Philipp si mette a ridere graziosamente, poi comincia il dibattito. Non dico esattamente quello che penso, anche perché sono appena arrivata, voglio studiarmela un attimo. Era un mondo totalmente nuovo per me, non avevo visto niente del genere prima. I ragazzi sono carini e gentili, tanto i monaci che i viaggiatori, nel senso che in un posto del genere non ci finisce, per intendersi, un punkabbestia, se non per disintossicarsi.
Finito tutto, io, Lea e Till ci incamminiamo per la collina. È un buio cieco, ci sono alcuni lampioni ma non illuminano tanto, per fortuna abbiamo le torce. Lea mi piace. Anche se è timida e parla pochissimo, è una ragazza sveglia. Till è un buontempone, riflette sulle questioni che gli poni e ti risponde giudiziosamente, ma senza alambiccarsi troppo o prendersene pena.
Dopo circa mezz’ora arriviamo in cima. C’è tutto il mare lì di sotto e Woolongong illuminata. Ho trovato dei nuovi amici e ne sono felice, da sola mi annoiavo troppo.

Il giorno dopo ritorno alla casa verde e chiedo di Philipp.
«Ti posso parlare di ieri sera?»
Gli chiedo un sacco di cose, lui è ben contento di rispondermi. C’è un bel sole, una bellissima giornata. Ci mettiamo in veranda a parlare.
«Quando hai deciso di diventare un monaco?»
«Avevo 17 anni, ho conosciuto un ragazzo che mi ha introdotto in un circolo hare krisna; è difficile da spiegare cosa mi ha spinto a diventarlo, l’ho sentito, così mi sono rasato a zero e sono partito per il Sudafrica, lasciando casa e scuola. Avevo i capelli lunghi, sai?»
«E tua mamma che ha detto?»
«Cos’ha detto, niente, che doveva dire, avevo preso la mia decisione.»
«E una ragazza ce l’avevi?»
Si mette a ridere, gli erano venute le fossette sulle guance. Ha la pelle rosa e chiara, quasi non c’è ombra di barba. Penso che di quel tipo lì diventano brutti invecchiandosi. Ero stata un po’ sfrontata, anche se la domanda era semplice e banale, ancora non ci conoscevamo bene e aleggiava un certo rigore nella casa verde.

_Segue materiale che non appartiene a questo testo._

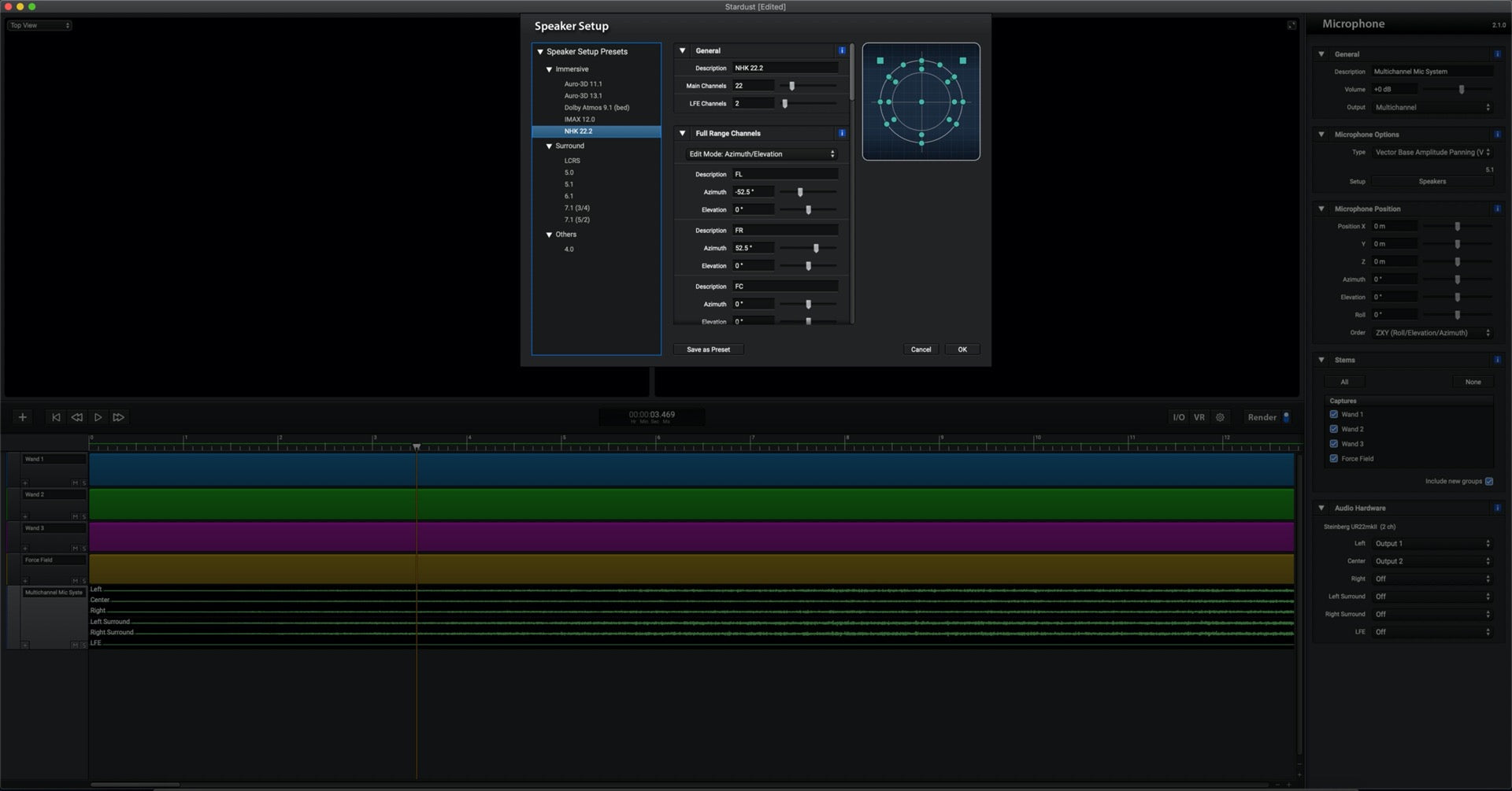Toggle the Force Field stem checkbox
Image resolution: width=1512 pixels, height=791 pixels.
coord(1333,458)
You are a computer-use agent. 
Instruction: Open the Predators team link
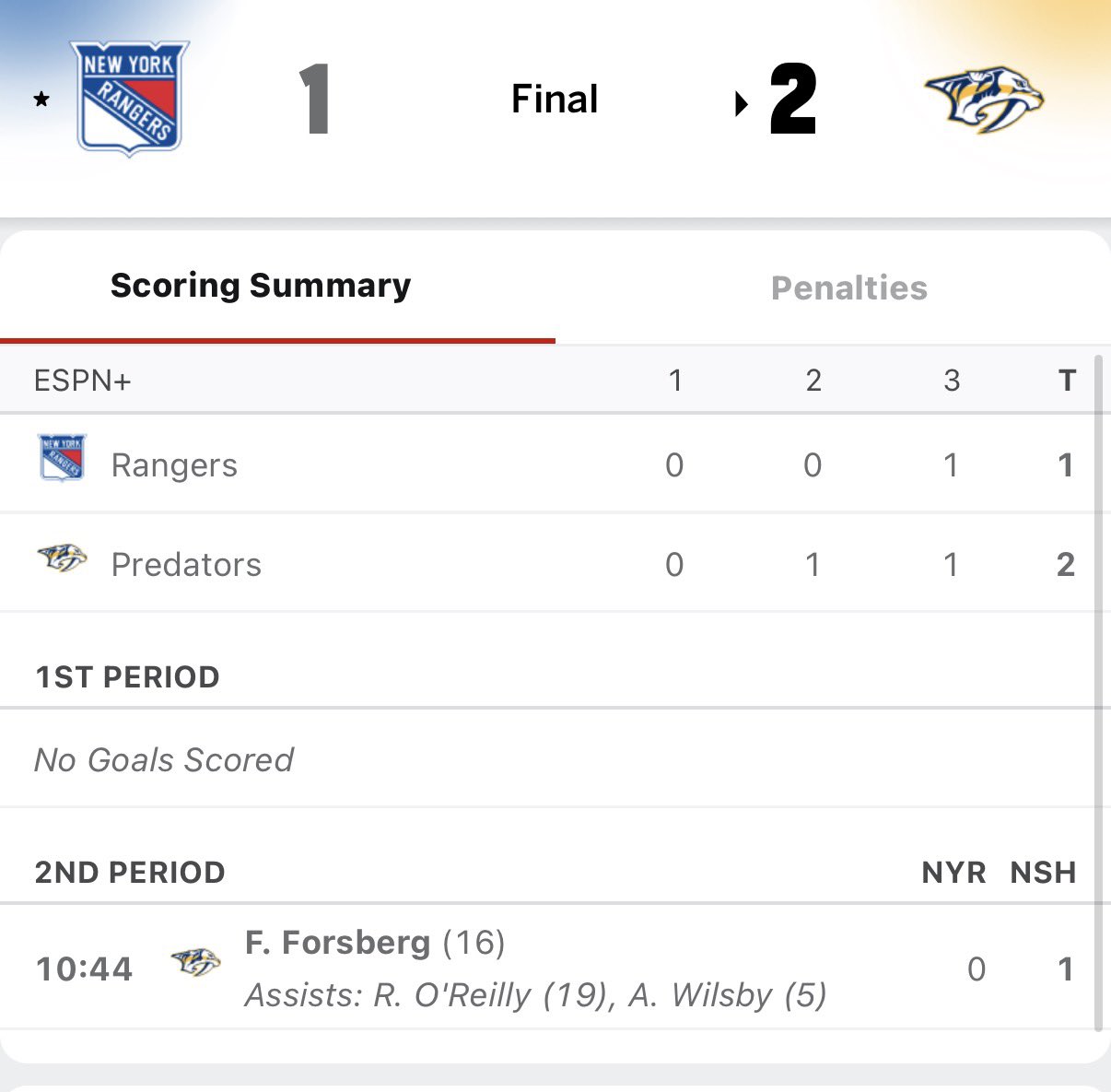[186, 565]
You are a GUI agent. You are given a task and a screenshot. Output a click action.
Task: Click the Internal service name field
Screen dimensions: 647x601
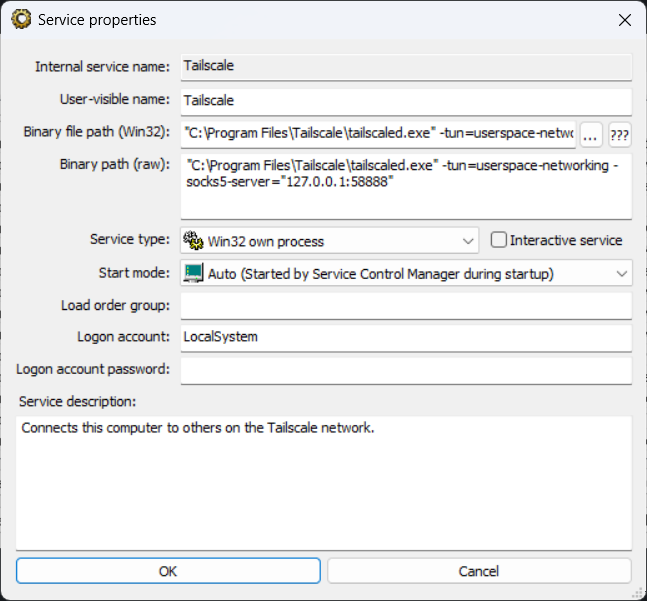click(x=406, y=67)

«Io posso diventare monaco?»
«Vuoi diventare monaco?»
«Dico, se volessi.»
«Certo che puoi.»
«Perché allora i monaci sono tutti uomini?»
«Credo ci siano differenze tra uomini e donne, che non vuol dire –»
«Allora non è vero che posso diventare monaco? Quindi siete sessisti come nel cattolicesimo –»
«Ci sono delle differenze “biologiche” che non mi potrai negare, come che la donna è più emotiva, ha più difficoltà nel prendere il distacco dalle cose, all’uomo resta più facile, che non vuol dire che sia migliore o peggiore…»
Il discorso si faceva ampio sul ruolo del monaco, c’era da tirare fuori Platone e altre storie, per cui ho glissato e proseguito con le altre domande sul guru e come lo si diventa.
«Tu vuoi diventare guru?»
Lì l’avevo visto cambiare espressione, come se lo stessi prendendo per il culo, che un po’ effettivamente era.
«Ma che significa? Non è che lo puoi decidere tu, vieni scelto…»
«Ho capito, ma ti piacerebbe? Nel senso, come vivi questa spiritualità – non ti prendo in giro, sto solo cercando di capire… se diventi guru significa che hai raggiunto un certo livello di crescita spirituale, no?»
In lontananza vediamo avvicinarsi dei cervi. È sempre un piccolo miracolo vedere i cervi, specie da tanto vicino.
«A volte arrivano fin qui, sotto la mia finestra. Entriamo dentro, c’è un libro che voglio farti leggere.»